How have traditional media adapted to increase the marketing exposure of your funds?
Last week, Kneip spoke with the Financial Times, Die Presse and Mediafin to find out how these prominent traditional media continue to be ever more relevant to the fund houses today.
When we first started to publish our clients’ fund data in 1993, Kneip’s distribution footprint was entirely print based. Today we work closely with around 200 print and digital medias. Over the past two decades, as digitalization impacted investors’ behaviour, we have seen first-hand a steady decline in the number of lines sent to print media as many Asset Managers decided to allocate their marketing spend to different venues due to a perception that print was a declining media. And of course this was not helped by the end of the legal obligation to publish fund data in hard copy.
We believe that this only reflects a part of reality because even if hard copy is in decline the majority of traditional media also have a large digital footprint which continues to grow and to which they are constantly adding more value-added services. In addition more and more asset managers realise that they are relying on larger international vendors to market their funds due to lack of information on local media, and this is leading to lost retail opportunities due to a lack of exposure among non-institutional investors.

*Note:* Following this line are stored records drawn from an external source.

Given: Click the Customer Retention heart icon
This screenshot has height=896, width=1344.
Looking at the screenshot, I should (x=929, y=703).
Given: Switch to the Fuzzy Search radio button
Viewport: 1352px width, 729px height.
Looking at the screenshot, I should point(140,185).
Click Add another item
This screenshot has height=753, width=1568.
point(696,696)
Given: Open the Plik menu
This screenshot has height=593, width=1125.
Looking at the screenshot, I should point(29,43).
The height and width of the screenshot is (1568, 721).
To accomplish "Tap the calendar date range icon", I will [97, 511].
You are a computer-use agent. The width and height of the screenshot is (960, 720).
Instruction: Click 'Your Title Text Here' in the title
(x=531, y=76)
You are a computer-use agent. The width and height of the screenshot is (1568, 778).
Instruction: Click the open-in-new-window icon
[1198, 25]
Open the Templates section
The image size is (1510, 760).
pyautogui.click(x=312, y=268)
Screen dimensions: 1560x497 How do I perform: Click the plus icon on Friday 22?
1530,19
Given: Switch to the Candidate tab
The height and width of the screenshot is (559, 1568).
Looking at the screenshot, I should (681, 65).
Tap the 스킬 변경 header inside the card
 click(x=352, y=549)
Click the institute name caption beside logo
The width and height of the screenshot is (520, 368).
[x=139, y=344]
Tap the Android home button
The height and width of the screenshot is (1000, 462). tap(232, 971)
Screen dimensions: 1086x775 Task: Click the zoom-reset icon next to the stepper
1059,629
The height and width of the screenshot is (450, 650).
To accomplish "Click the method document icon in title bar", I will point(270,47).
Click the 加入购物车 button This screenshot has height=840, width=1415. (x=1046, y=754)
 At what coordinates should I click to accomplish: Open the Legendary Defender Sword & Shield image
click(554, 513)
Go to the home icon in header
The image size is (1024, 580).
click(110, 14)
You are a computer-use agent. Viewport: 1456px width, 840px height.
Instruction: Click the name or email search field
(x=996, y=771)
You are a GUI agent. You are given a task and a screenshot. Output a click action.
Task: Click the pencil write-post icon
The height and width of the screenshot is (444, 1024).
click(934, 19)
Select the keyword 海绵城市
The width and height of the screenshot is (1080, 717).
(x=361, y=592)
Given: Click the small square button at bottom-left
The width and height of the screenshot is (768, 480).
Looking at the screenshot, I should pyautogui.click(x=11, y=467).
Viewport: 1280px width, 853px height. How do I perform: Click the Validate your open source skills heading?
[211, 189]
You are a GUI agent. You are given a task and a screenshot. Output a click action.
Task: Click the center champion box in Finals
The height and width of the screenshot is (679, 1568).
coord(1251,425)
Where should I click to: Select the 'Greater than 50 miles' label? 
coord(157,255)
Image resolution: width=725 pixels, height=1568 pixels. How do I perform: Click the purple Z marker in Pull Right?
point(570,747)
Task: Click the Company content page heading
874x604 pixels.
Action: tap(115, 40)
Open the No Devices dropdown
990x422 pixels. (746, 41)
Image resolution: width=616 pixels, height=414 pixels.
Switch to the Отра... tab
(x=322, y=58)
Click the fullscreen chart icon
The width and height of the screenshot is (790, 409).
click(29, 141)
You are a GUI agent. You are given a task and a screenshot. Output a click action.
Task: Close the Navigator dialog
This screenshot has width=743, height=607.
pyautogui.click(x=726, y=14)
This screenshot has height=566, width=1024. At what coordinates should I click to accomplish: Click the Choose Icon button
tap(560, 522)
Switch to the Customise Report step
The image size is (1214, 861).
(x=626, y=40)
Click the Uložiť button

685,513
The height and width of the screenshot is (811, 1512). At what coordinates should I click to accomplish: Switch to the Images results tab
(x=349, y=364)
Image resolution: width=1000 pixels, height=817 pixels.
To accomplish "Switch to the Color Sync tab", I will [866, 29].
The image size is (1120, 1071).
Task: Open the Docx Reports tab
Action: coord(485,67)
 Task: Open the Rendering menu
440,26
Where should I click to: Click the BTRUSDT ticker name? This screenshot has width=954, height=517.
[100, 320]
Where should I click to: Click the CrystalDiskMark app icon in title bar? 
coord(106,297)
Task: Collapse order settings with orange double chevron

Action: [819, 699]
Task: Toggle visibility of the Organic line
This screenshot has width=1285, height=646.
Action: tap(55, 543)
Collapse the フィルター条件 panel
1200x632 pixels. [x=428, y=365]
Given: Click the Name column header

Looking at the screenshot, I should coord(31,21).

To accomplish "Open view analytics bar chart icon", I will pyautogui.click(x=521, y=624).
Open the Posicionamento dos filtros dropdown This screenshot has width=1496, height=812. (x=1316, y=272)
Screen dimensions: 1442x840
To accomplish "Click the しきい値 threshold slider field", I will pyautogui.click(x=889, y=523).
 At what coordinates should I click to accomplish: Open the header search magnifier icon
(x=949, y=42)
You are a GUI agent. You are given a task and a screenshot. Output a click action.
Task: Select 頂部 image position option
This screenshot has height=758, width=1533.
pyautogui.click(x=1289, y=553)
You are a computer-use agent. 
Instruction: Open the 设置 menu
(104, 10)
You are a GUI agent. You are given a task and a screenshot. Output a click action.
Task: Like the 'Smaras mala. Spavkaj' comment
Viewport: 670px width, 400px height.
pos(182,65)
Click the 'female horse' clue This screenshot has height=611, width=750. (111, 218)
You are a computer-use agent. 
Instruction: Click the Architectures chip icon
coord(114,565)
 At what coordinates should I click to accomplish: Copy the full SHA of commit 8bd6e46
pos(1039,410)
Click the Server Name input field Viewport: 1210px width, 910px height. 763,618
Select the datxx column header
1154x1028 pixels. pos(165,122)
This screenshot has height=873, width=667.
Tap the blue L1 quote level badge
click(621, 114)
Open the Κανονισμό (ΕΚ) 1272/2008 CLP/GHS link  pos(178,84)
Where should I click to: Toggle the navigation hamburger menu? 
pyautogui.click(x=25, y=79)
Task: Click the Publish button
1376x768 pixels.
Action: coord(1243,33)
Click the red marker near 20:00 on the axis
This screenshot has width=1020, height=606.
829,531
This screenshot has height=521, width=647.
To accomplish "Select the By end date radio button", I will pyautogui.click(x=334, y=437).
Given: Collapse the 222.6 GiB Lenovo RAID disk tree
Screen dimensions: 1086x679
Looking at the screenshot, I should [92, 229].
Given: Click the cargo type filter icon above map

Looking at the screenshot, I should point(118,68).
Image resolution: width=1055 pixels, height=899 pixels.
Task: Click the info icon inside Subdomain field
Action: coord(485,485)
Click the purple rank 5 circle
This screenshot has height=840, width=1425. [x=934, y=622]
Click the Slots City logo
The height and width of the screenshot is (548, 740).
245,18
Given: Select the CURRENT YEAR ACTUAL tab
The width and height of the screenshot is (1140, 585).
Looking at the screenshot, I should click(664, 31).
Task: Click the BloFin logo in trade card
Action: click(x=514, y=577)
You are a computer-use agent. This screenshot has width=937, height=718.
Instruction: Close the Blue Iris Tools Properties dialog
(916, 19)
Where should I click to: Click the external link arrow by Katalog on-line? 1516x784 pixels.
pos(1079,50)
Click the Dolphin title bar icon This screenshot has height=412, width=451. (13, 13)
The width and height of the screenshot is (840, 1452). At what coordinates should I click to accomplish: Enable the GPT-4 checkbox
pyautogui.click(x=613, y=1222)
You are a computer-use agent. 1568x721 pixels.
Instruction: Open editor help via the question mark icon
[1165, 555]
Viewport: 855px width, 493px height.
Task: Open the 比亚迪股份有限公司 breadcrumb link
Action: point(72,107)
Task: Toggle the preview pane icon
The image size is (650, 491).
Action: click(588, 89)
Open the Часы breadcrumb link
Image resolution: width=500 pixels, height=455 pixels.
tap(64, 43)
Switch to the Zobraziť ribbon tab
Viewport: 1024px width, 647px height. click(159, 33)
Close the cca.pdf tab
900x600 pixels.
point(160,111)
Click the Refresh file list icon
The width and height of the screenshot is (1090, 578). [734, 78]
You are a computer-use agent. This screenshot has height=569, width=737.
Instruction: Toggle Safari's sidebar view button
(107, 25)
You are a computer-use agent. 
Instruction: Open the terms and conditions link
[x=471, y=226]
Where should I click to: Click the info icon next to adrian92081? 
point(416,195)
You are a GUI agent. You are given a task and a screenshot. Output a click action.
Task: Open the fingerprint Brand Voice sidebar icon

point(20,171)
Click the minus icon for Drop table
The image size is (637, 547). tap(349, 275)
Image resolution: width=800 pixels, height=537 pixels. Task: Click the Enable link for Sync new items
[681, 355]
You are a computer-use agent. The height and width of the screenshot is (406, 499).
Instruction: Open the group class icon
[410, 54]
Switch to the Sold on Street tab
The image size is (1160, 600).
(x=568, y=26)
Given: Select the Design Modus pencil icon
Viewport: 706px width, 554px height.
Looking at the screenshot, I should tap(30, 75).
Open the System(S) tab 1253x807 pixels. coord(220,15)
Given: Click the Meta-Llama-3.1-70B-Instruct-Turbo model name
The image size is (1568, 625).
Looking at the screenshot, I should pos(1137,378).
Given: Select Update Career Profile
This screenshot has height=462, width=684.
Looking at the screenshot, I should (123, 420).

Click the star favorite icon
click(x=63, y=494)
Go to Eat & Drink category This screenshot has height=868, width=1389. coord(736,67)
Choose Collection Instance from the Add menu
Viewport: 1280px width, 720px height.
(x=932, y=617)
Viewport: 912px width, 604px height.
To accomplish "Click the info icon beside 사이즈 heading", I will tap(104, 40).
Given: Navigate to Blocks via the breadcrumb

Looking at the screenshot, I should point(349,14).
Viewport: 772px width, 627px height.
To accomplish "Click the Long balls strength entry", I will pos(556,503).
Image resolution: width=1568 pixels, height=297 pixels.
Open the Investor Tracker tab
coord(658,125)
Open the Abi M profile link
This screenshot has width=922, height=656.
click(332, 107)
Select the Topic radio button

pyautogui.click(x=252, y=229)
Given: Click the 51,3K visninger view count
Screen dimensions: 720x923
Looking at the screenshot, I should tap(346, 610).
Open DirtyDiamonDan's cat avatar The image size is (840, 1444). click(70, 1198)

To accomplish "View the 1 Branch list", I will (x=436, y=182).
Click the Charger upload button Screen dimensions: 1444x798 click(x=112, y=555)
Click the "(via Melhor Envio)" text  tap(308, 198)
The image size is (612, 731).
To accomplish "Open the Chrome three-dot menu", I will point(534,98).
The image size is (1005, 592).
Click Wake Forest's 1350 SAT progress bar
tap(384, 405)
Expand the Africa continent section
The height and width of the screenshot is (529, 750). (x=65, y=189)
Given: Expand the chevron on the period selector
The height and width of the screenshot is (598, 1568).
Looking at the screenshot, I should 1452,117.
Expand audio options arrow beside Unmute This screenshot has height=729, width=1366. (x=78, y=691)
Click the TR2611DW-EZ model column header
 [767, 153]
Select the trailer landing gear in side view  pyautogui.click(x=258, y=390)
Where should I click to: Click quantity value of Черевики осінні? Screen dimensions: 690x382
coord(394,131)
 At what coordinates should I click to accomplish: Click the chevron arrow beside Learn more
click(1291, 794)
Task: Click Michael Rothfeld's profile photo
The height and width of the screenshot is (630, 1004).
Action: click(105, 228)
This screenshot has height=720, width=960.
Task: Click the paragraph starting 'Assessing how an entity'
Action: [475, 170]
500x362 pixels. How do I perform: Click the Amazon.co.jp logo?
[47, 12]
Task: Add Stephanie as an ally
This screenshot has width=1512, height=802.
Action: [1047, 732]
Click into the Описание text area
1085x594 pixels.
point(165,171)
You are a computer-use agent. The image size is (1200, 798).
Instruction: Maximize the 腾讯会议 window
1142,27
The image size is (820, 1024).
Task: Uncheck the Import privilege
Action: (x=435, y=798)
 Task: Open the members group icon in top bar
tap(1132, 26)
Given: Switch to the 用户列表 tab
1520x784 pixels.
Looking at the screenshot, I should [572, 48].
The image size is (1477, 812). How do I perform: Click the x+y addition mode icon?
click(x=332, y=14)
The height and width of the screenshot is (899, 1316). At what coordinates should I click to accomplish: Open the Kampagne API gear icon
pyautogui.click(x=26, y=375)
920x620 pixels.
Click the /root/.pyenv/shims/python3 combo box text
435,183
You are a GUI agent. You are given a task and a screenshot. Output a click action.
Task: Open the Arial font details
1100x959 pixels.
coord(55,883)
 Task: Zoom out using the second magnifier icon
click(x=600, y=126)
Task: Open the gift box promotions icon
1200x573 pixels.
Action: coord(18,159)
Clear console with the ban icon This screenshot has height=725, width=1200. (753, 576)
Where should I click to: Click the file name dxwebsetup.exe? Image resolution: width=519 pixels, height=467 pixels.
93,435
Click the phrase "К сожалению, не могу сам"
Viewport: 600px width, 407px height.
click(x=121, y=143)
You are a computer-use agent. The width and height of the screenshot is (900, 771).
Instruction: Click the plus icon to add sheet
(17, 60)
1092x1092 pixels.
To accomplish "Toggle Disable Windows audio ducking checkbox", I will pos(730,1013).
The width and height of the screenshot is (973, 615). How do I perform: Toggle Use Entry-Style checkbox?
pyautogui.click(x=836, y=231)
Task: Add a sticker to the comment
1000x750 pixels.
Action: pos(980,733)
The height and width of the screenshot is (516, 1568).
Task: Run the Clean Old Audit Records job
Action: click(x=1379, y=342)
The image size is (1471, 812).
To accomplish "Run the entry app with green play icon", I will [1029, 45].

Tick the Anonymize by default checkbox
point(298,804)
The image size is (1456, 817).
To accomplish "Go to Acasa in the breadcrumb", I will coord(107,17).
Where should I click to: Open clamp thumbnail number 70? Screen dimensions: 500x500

In this online roundtable we speak with three historic traditional media to find out how they continue to be ever more relevant to the fund houses today.
- The Financial Times, one of the world’s leading news organisations.
- Mediafin, the business and finance reference in Belgium through L’Echo and De Tijd.
- Die Presse, one of the longest established national newspapers in Austria.
With our three contributors, we explore why traditional media continue to be relevant to the fund houses via their digital footprint, their outreach to local retail markets and the added value of their articles and linked adverts.
You can watch the replay here.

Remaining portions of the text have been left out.